Restate the entries below word for word, omitting nothing.

*DATA PROVIDED*.
-----

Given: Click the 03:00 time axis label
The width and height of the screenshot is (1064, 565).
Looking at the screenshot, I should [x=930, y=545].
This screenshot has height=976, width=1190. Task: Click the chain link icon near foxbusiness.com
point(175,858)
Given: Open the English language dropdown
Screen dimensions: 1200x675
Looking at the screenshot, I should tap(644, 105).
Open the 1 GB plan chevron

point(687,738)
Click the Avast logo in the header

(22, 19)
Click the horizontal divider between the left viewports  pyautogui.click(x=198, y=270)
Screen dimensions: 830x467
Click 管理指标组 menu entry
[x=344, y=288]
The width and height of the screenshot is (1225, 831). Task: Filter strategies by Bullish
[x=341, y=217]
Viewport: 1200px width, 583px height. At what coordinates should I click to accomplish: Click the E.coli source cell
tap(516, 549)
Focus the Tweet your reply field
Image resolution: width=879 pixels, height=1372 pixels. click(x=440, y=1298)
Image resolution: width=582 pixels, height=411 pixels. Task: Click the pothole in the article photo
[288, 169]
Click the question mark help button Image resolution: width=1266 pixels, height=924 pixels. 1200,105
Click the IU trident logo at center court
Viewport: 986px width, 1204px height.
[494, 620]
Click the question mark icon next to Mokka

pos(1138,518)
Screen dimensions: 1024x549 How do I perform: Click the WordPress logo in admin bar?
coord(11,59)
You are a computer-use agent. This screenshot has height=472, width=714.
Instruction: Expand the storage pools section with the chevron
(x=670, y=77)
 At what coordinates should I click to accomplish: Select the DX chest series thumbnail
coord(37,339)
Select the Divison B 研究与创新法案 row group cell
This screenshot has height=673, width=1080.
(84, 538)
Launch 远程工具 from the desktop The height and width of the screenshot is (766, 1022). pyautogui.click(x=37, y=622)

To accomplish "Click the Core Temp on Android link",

-----

*RESULT*.
Given: Click the 03:00 time axis label
The width and height of the screenshot is (1064, 565).
Looking at the screenshot, I should [x=930, y=545].
This screenshot has height=976, width=1190. Task: Click the chain link icon near foxbusiness.com
point(175,858)
Given: Open the English language dropdown
Screen dimensions: 1200x675
Looking at the screenshot, I should tap(644, 105).
Open the 1 GB plan chevron

point(687,738)
Click the Avast logo in the header

(22, 19)
Click the horizontal divider between the left viewports  pyautogui.click(x=198, y=270)
Screen dimensions: 830x467
Click 管理指标组 menu entry
[x=344, y=288]
The width and height of the screenshot is (1225, 831). Task: Filter strategies by Bullish
[x=341, y=217]
Viewport: 1200px width, 583px height. At what coordinates should I click to accomplish: Click the E.coli source cell
tap(516, 549)
Focus the Tweet your reply field
Image resolution: width=879 pixels, height=1372 pixels. click(x=440, y=1298)
Image resolution: width=582 pixels, height=411 pixels. Task: Click the pothole in the article photo
[288, 169]
Click the question mark help button Image resolution: width=1266 pixels, height=924 pixels. 1200,105
Click the IU trident logo at center court
Viewport: 986px width, 1204px height.
[494, 620]
Click the question mark icon next to Mokka

pos(1138,518)
Screen dimensions: 1024x549 How do I perform: Click the WordPress logo in admin bar?
coord(11,59)
You are a computer-use agent. This screenshot has height=472, width=714.
Instruction: Expand the storage pools section with the chevron
(x=670, y=77)
 At what coordinates should I click to accomplish: Select the DX chest series thumbnail
coord(37,339)
Select the Divison B 研究与创新法案 row group cell
This screenshot has height=673, width=1080.
(84, 538)
Launch 远程工具 from the desktop The height and width of the screenshot is (766, 1022). pyautogui.click(x=37, y=622)

To accomplish "Click the Core Temp on Android link",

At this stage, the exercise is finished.